Solution and Fluorescence Properties of Symmetric Dipicolylamine-Containing Dichlorofluorescein-Based Zn2+ Sensors

The mechanism by which dipicolylamine (DPA) chelate-appended fluorophores respond to zinc was investigated by the synthesis and study of five new analogues of the 2',7'-dichlorofluorescein-based Zn2+ sensor Zinpyr-1 (ZP1). With the use of absorption and emission spectroscopy in combination with potentiometric titrations, a detailed molecular picture has emerged of the Zn2+ and H+ binding properties of the ZP1 family of sensors. The two separate N3O donor atom sets on ZP1 converge to form binding pockets in which all four heteroatoms participate in coordination to either Zn2+ or protons.

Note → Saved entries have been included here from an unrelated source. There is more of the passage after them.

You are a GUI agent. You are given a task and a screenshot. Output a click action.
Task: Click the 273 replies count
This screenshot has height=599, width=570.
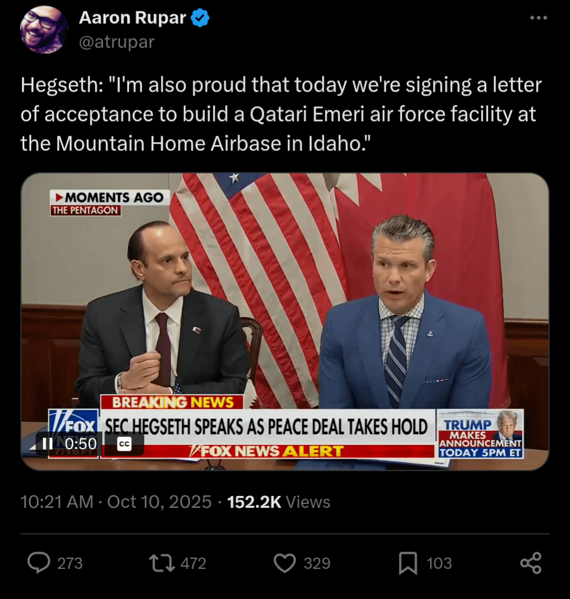70,563
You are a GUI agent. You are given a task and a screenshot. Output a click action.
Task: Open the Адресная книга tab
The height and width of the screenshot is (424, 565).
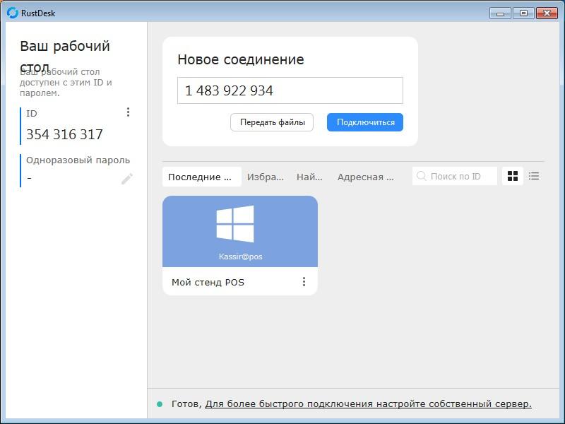click(x=365, y=177)
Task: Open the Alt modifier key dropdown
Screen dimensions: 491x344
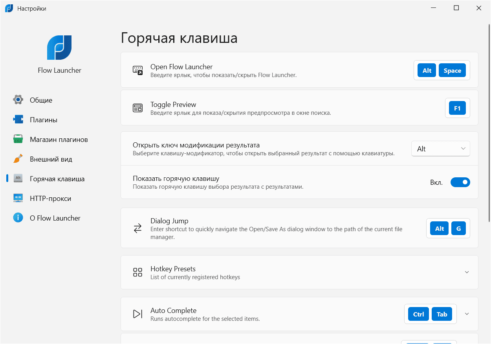Action: point(440,149)
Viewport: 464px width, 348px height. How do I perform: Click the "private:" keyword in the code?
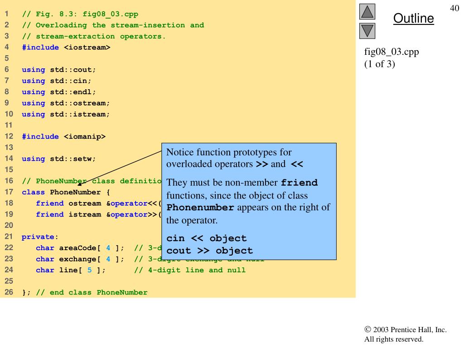(x=40, y=237)
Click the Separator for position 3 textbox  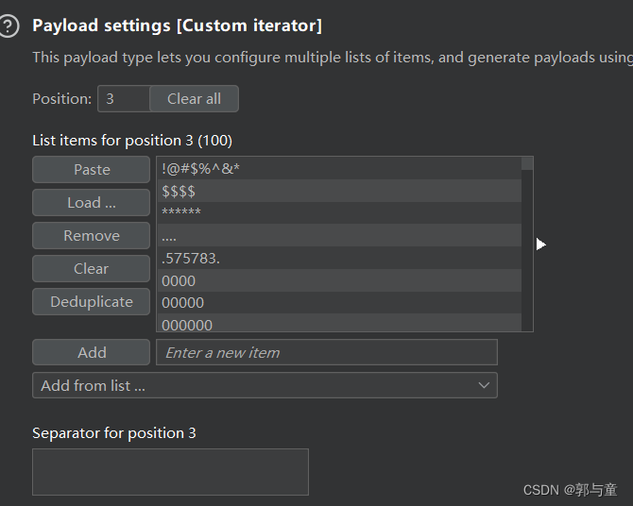(170, 472)
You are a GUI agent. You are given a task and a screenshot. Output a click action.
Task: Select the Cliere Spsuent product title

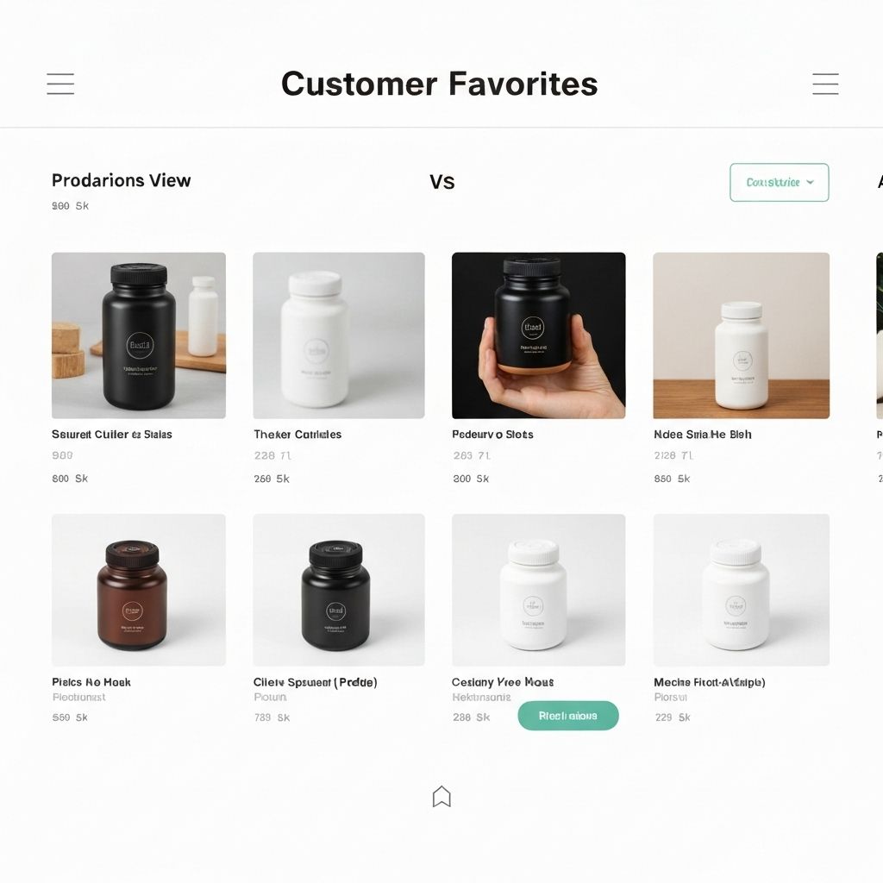[x=315, y=682]
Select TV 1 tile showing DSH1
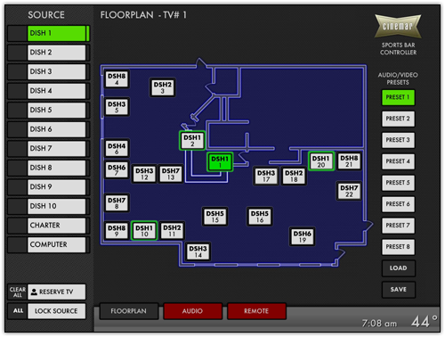The image size is (445, 337). coord(220,162)
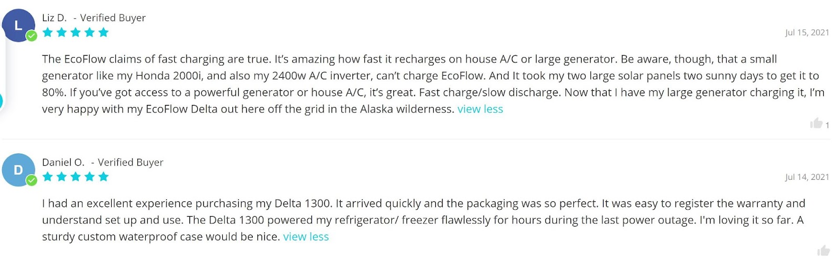The image size is (839, 268).
Task: Click the Jul 15, 2021 review date
Action: [x=807, y=33]
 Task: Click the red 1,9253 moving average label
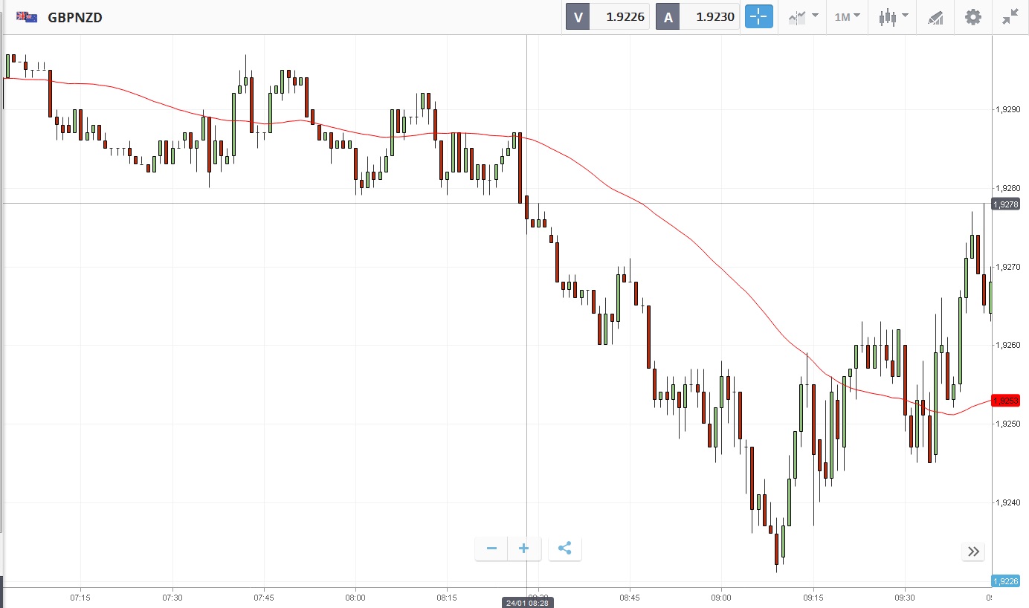pos(1005,401)
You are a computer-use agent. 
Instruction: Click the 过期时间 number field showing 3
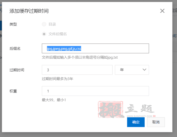[77, 70]
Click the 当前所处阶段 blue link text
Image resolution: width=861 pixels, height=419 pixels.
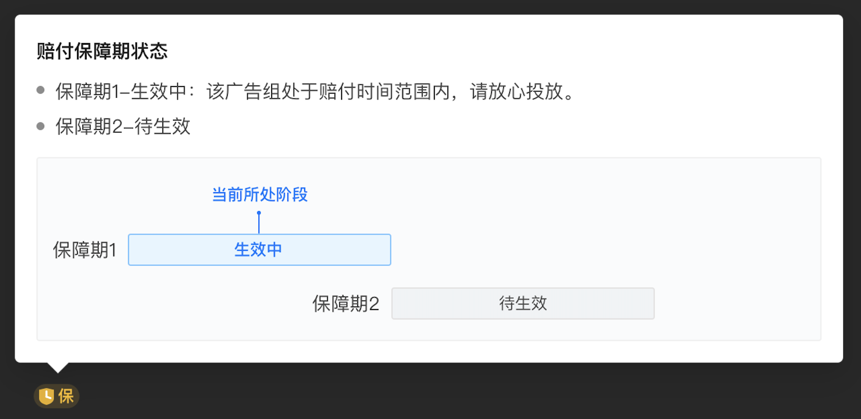258,195
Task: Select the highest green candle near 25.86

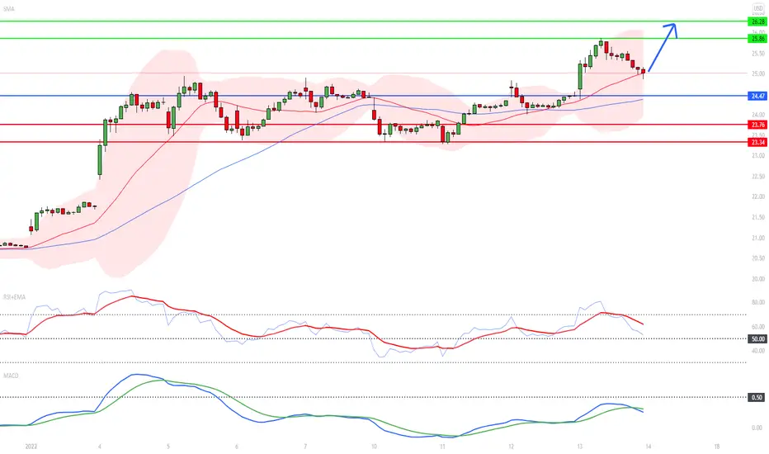Action: tap(601, 43)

The position of the pyridyl group nitrogen atom, 2-pyridyl or 4-pyridyl, has a large impact on the fluorescence response of the dyes to protons despite relatively small changes in pK(a) values. The fluorescence quenching effects of such multifunctional electron-donating units are often taken as a whole. Despite the structural complexity of ZP1, however, we provide evidence that the pyridyl arms of the DPA appendages participate in the quenching process, in addition to the contribution from the tertiary nitrogen amine atom. Potentiometric titrations reveal ZP1 dissociation constants (K-d) for Zn2+ of 0.04 pM and 1.2 nM for binding to the first and second binding pockets of the ligand, respectively, the second of which correlates with the value observed by fluorescence titration. This result demonstrates that both binding pockets of this symmetric, ditopic sensor need to be occupied in order for full fluorescence turn-on to be achieved. These results have significant implications for the design and implementation of fluorescent sensors for studies of mobile zinc ions in biology.